Rz. 17

Hat der Erblasser unbestimmte Formulierungen wie z.B. "Wer Streit anfängt" gewählt, ist es für den Bedachten schwer zu beurteilen, unter welchen Voraussetzungen er der Zuwendung verlustig geht. Letztlich entscheidet das richterliche Ermessen, wann die Strafklausel eingreift. Daher geht eine Ansicht davon aus, dass solche Klauseln unwirksam sind.[38] Die h.M. jedoch geht richtigerweise von der Wirksamkeit bzw. der hinreichenden Bestimmtheit solch vager Klauseln aus.[39] Dies wird damit begründet, dass nach erbrechtlichen Grundsätzen dem Willen des Erblassers so weit als möglich zum Erfolg verholfen werden soll. Der Wille des Erblassers soll stets im Vordergrund stehen. Wann die Voraussetzungen einer Verwirkungsklausel erfüllt sind, bestimmt die h.M. allein durch Auslegung.[40] Auch solche Klauseln, die auf ein bestimmtes Verhalten abzielen, d.h. spezielle Verwirkungsklauseln, bedürfen der Auslegung, da die Verhaltensanforderungen häufig nicht eindeutig sind.[41] Die Klausel "wer das Testament anficht" ist bspw. dahingehend zu verstehen, dass hiermit nicht nur die Anfechtung i.S.d. §§ 2078, 2079 BGB gemeint ist, sondern hierunter alle Handlungen fallen, die ihrer Art nach geeignet sind, die Verfügung ganz oder teilweise zu Fall zu bringen.[42] Wer seinen Pflichtteil geltend macht, greift nicht ohne Weiteres den Willen des Erblassers an. Hierin kann nicht grundsätzlich eine Anfechtung im Sinne einer Verwirkungsklausel gesehen werden.[43] Die Geltendmachung des Pflichtteils allein schließt nicht aus, auch die testamentarische Zuwendung zu beanspruchen. Soll dies der Fall sein, muss dies noch durch weitere Anhaltspunkte dem Testament entnommen werden können.

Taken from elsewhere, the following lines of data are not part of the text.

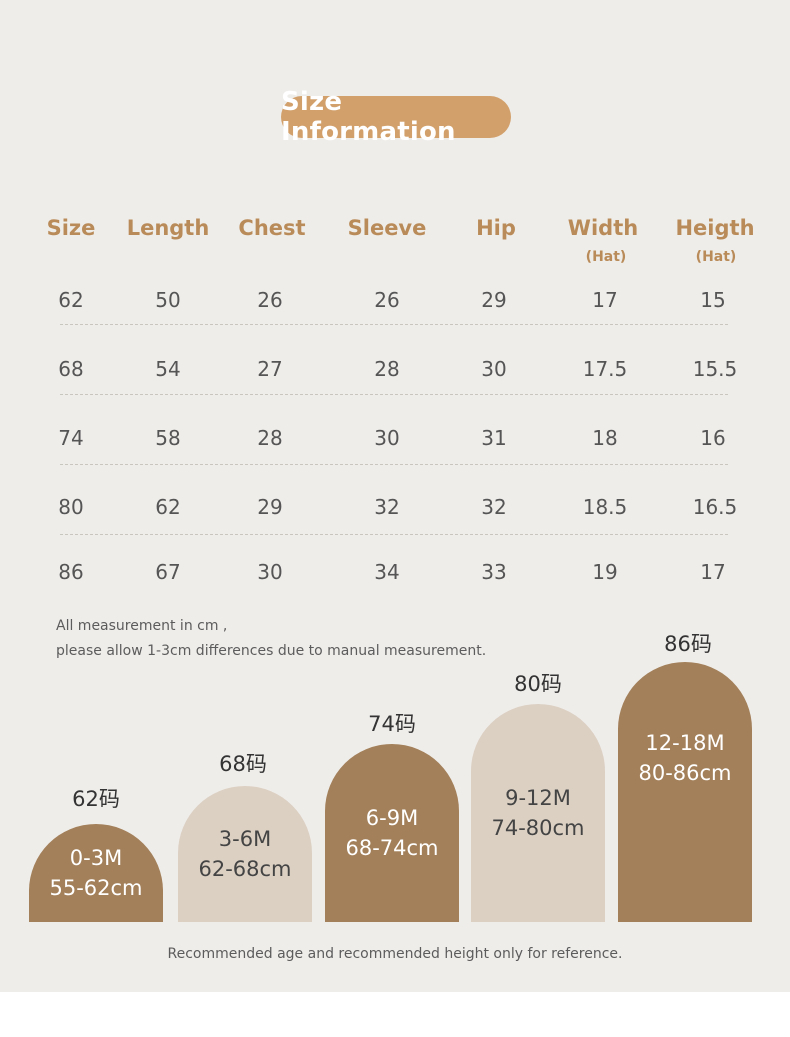 This screenshot has width=790, height=1037. I want to click on arch-80: 9-12M 74-80cm, so click(538, 813).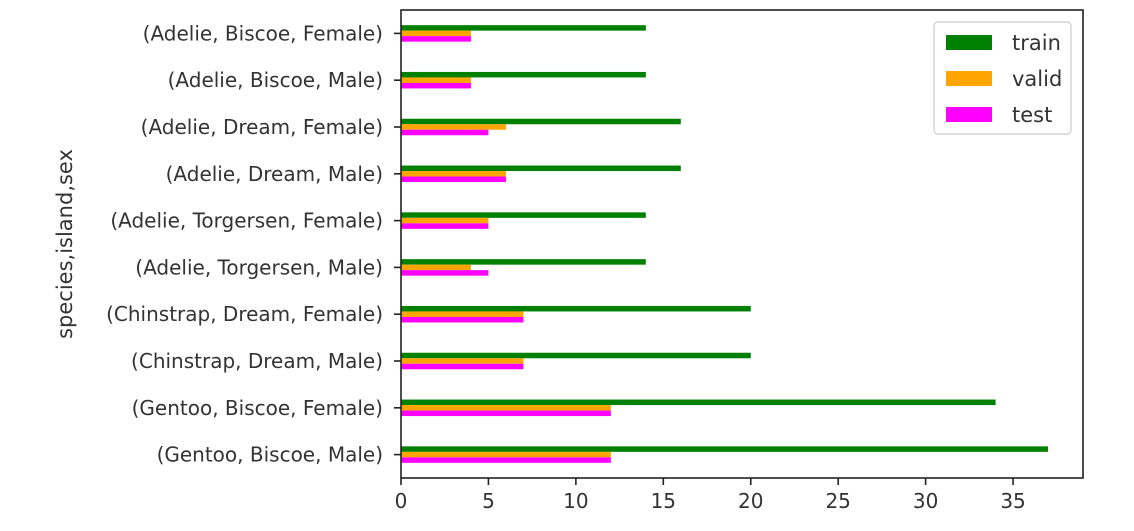  I want to click on x-tick-label: 5, so click(488, 501).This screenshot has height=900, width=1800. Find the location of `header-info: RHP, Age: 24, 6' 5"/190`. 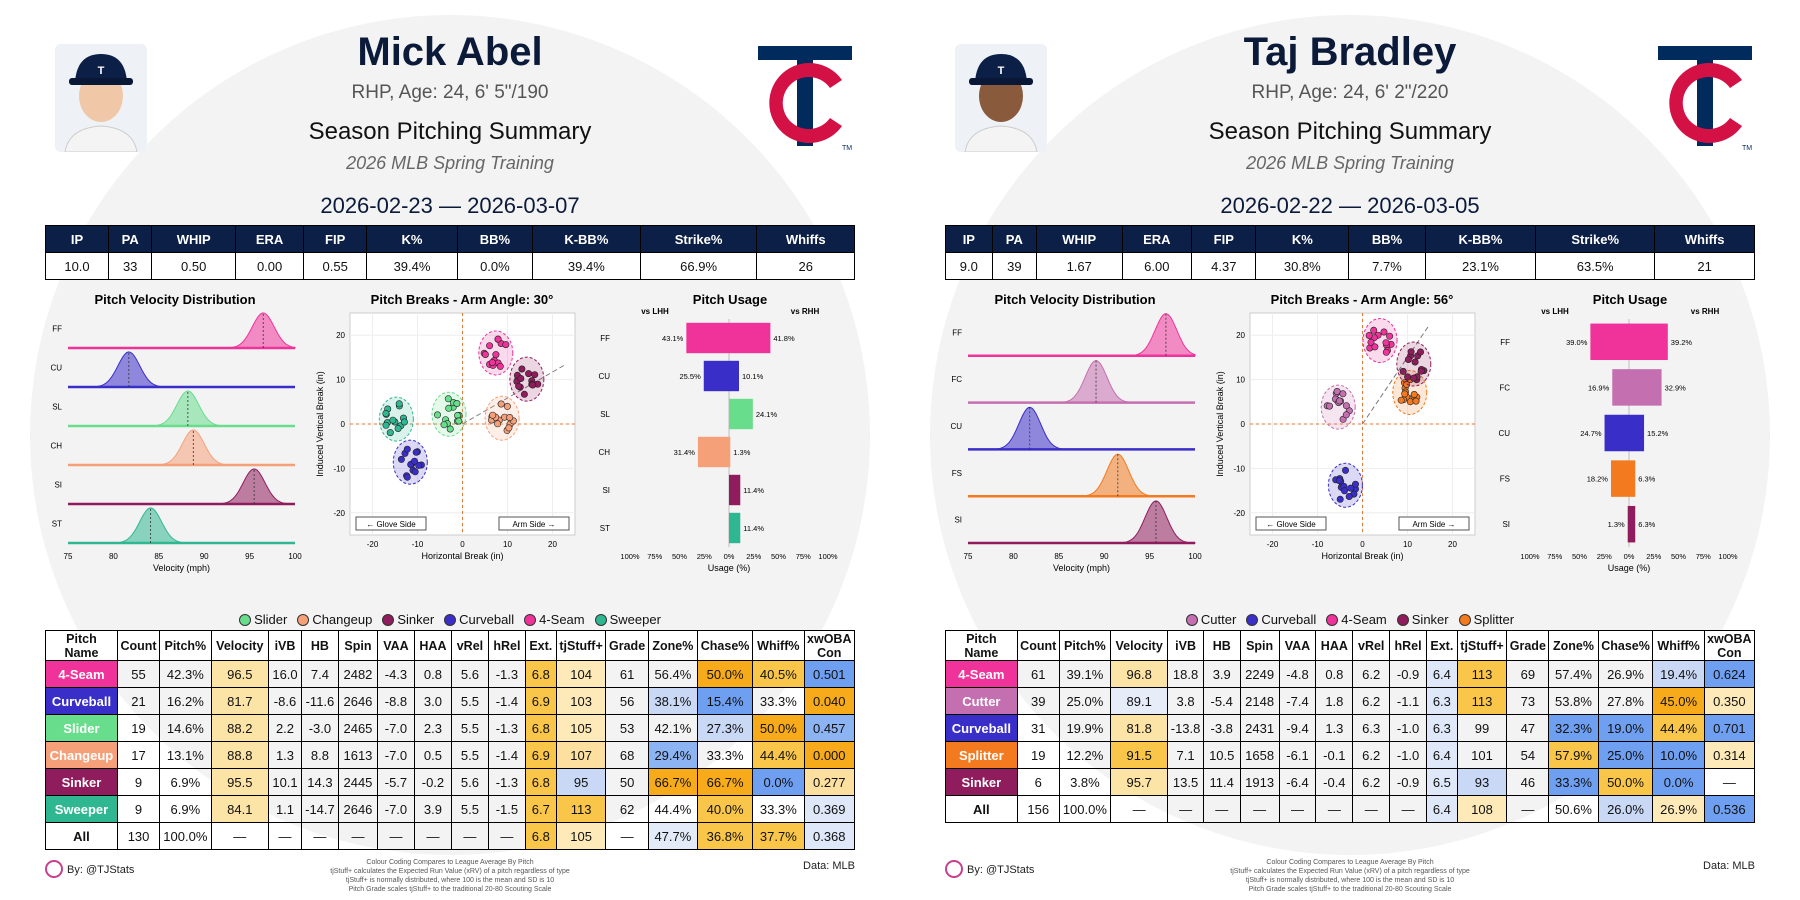

header-info: RHP, Age: 24, 6' 5"/190 is located at coordinates (450, 92). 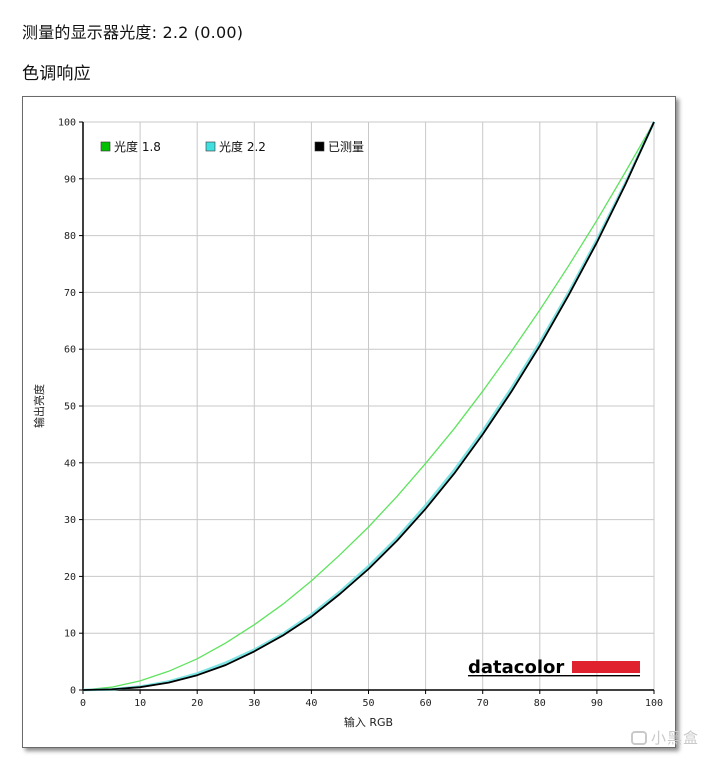 What do you see at coordinates (70, 520) in the screenshot?
I see `y-tick-label: 30` at bounding box center [70, 520].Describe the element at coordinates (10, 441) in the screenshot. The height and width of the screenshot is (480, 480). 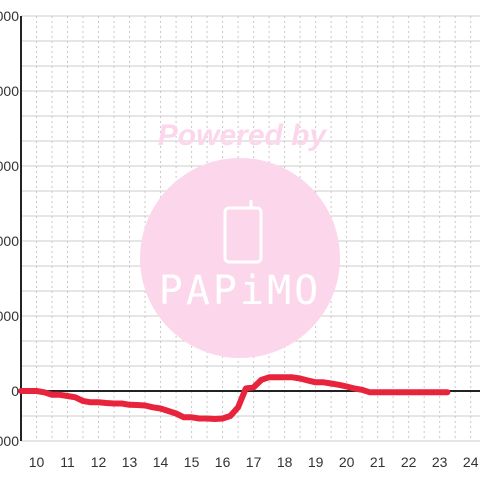
I see `y-tick-label: -20,000` at that location.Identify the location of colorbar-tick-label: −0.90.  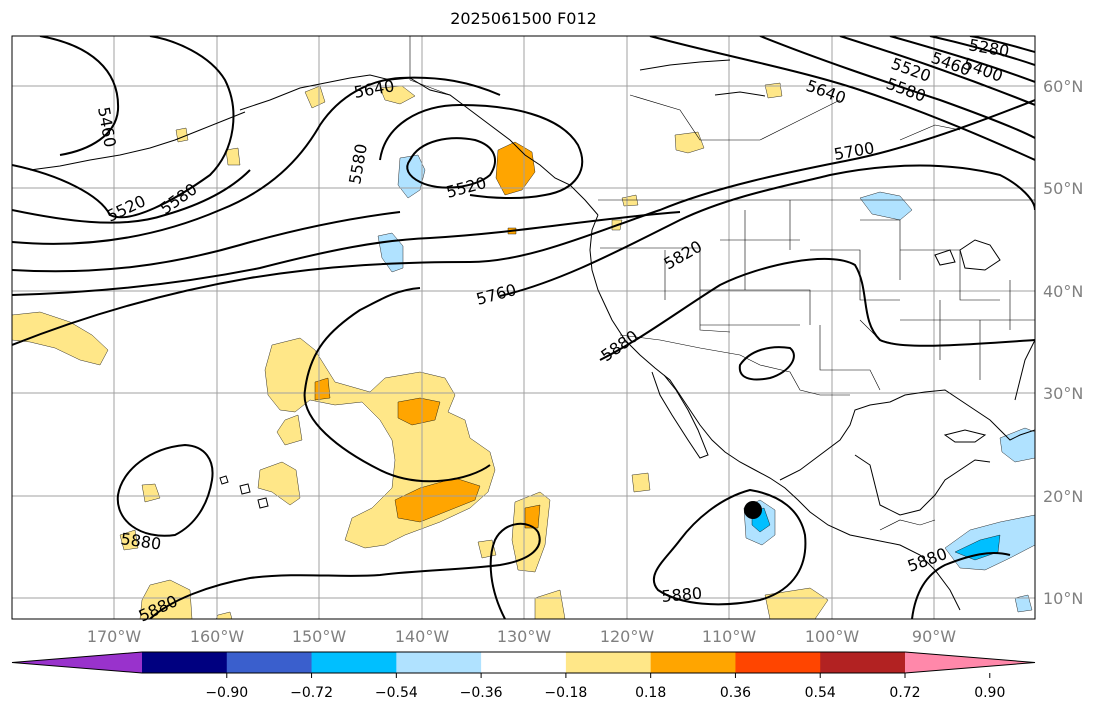
(226, 693).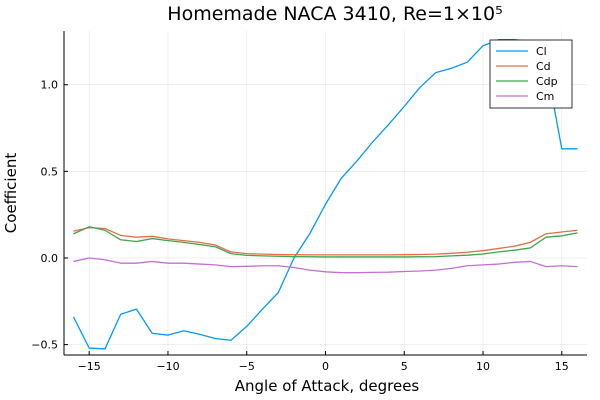  What do you see at coordinates (326, 366) in the screenshot?
I see `x-tick-label: 0` at bounding box center [326, 366].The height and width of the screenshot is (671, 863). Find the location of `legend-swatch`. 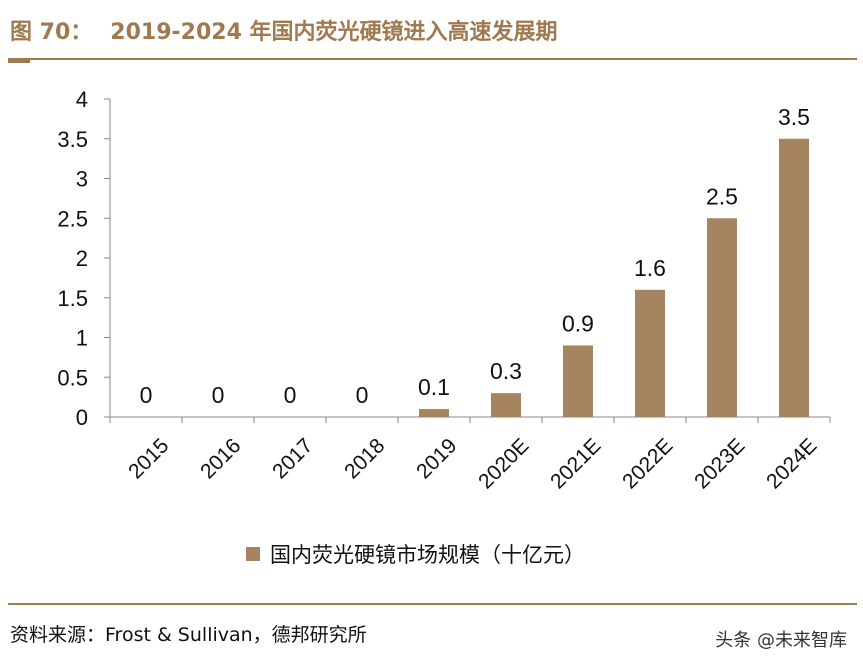

legend-swatch is located at coordinates (253, 554).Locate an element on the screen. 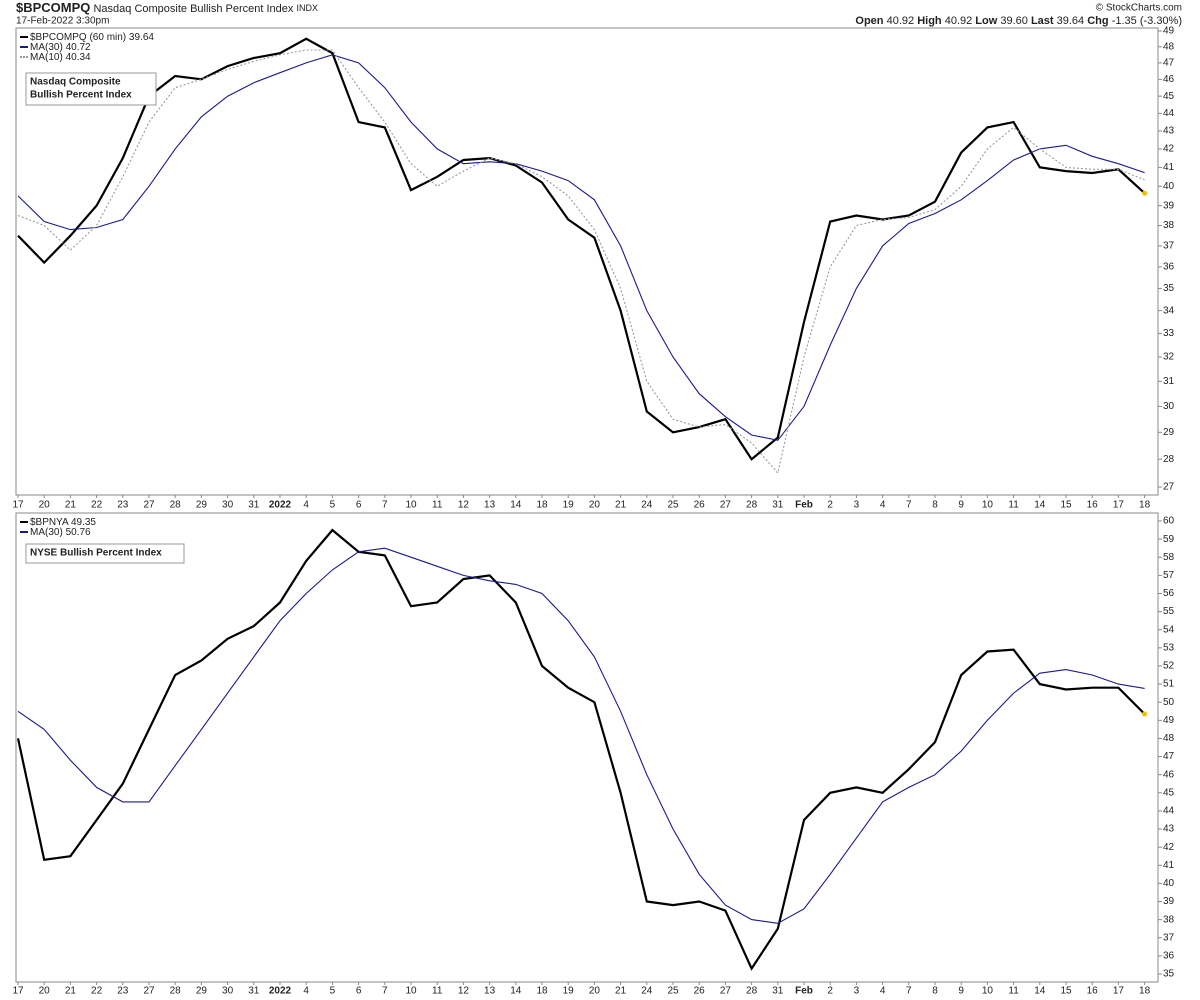  y-tick-label: 44 is located at coordinates (1169, 812).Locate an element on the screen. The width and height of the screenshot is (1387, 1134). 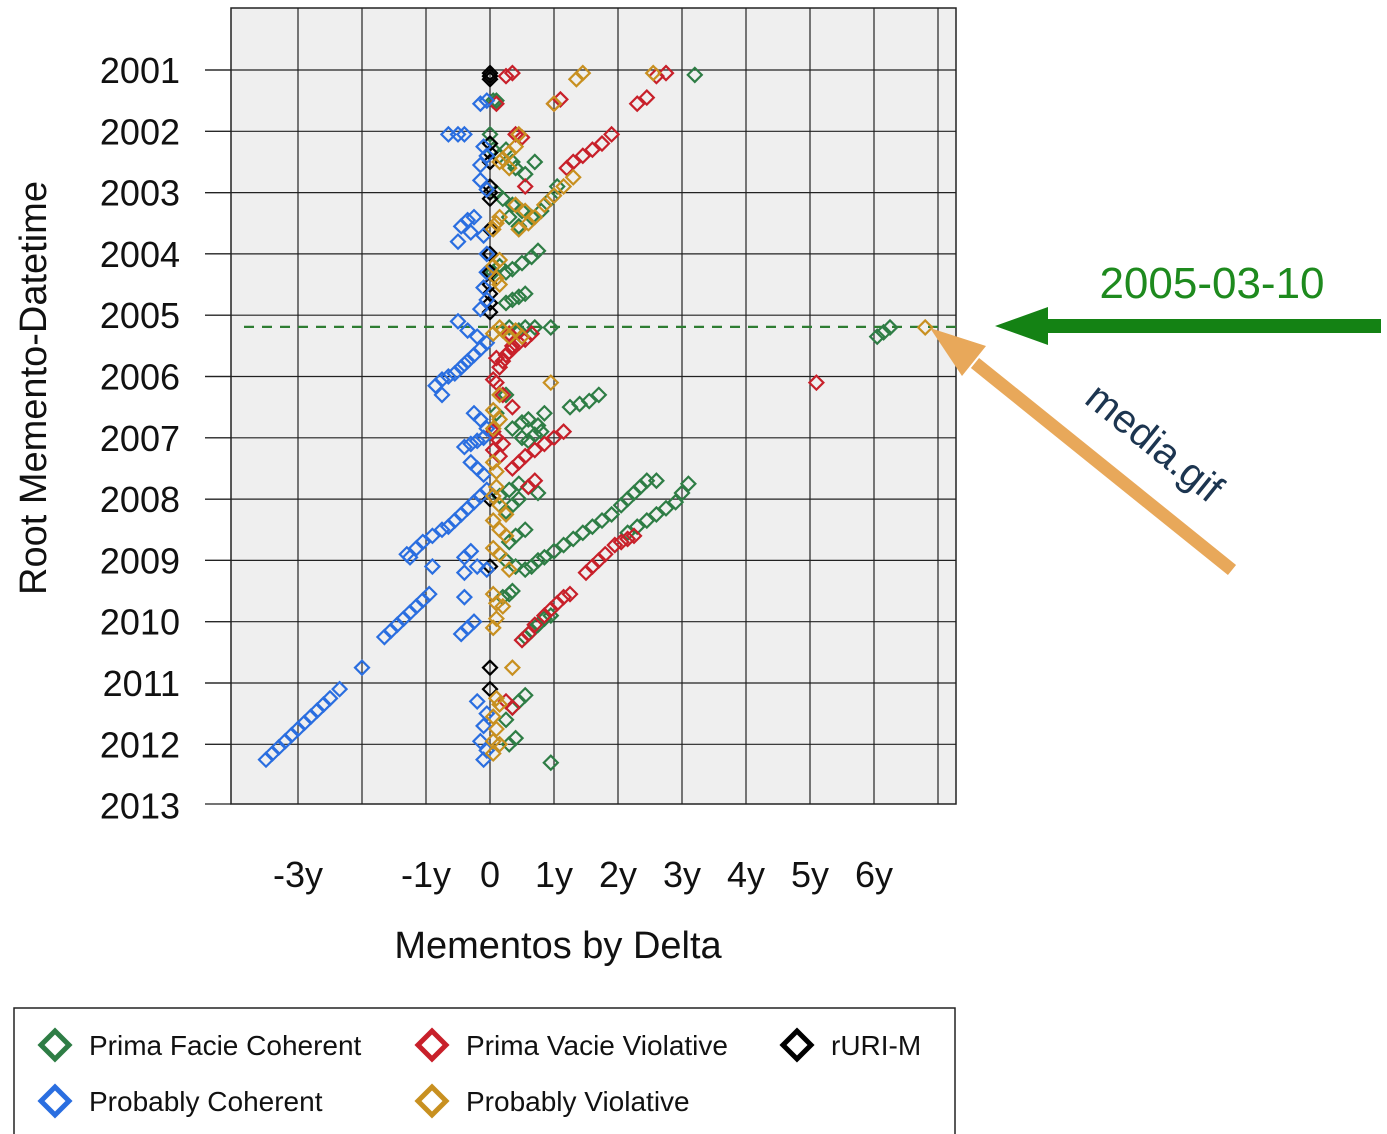
x-tick-label: 5y is located at coordinates (810, 874).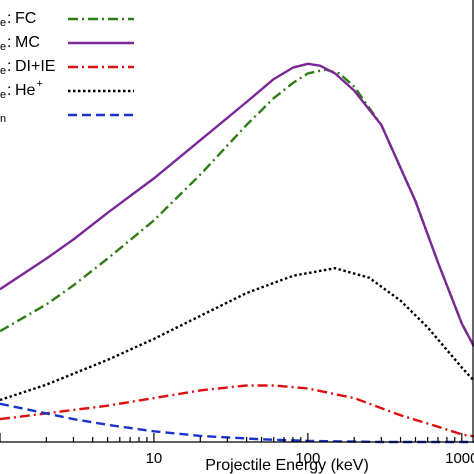 The image size is (474, 474). I want to click on legend-label: DI+IE, so click(35, 66).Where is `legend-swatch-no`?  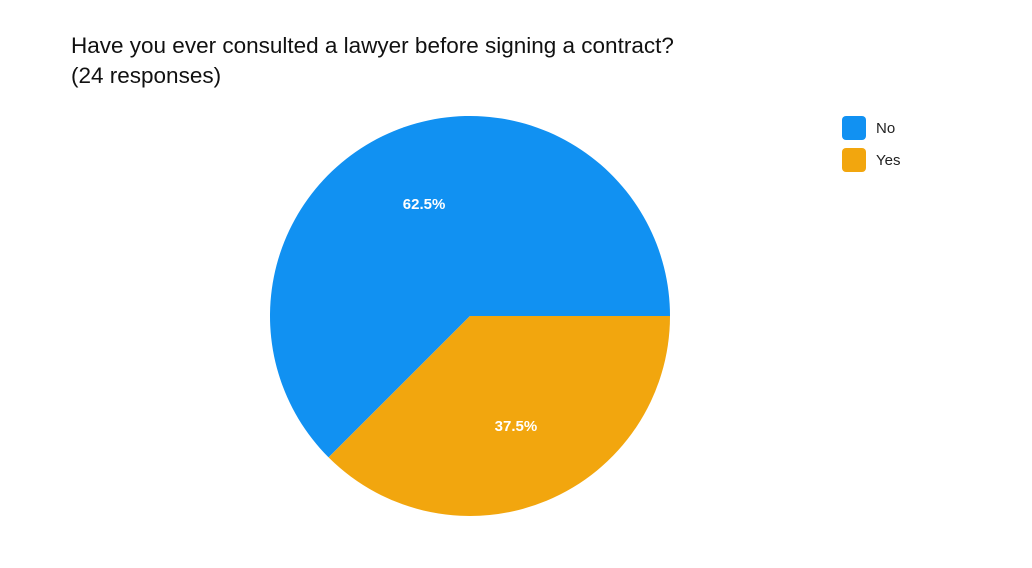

[38] BayObLGZ 1962, 48 = NJW 1962, 1060; OLG Frankfurt FamRZ 2014, 1143: "Derjenige, der mit diesen Testamentsbestimmungen nicht einverstanden ist, erhält nur den Pflichtteil …".
[39] BayObLG NJW 1962, 1060; BayObLG FamRZ 2005, 65; OLG Stuttgart ZEV 1998, 229; OLG Karlsruhe ZEV 2005, 256; MüKo/Leipold, § 2074 Rn 30.
[40] MüKo/Leipold, § 2074 Rn 33; ausführlich zur Auslegung von Verwirkungsklauseln BGH ZEV 2009, 459 (Kroppenberg), wo es allerdings um eine konkrete Auflage (persönlich haftender Gesellschafter zu bleiben) ging, die der BGH unter Rückgriff auf allgemeine Erwägungen zu Verwirkungsklauseln einschränkend dahin auslegt, dass sie nicht bei einem Ausscheiden im Einvernehmen mit den Miterben gelten soll.
[41] BGH FamRZ 2009, 1486, 1488, 1489.
[43] OLG Braunschweig OLGZ 1977, 186; Lübbert, NJW 1988, 2706, 2713.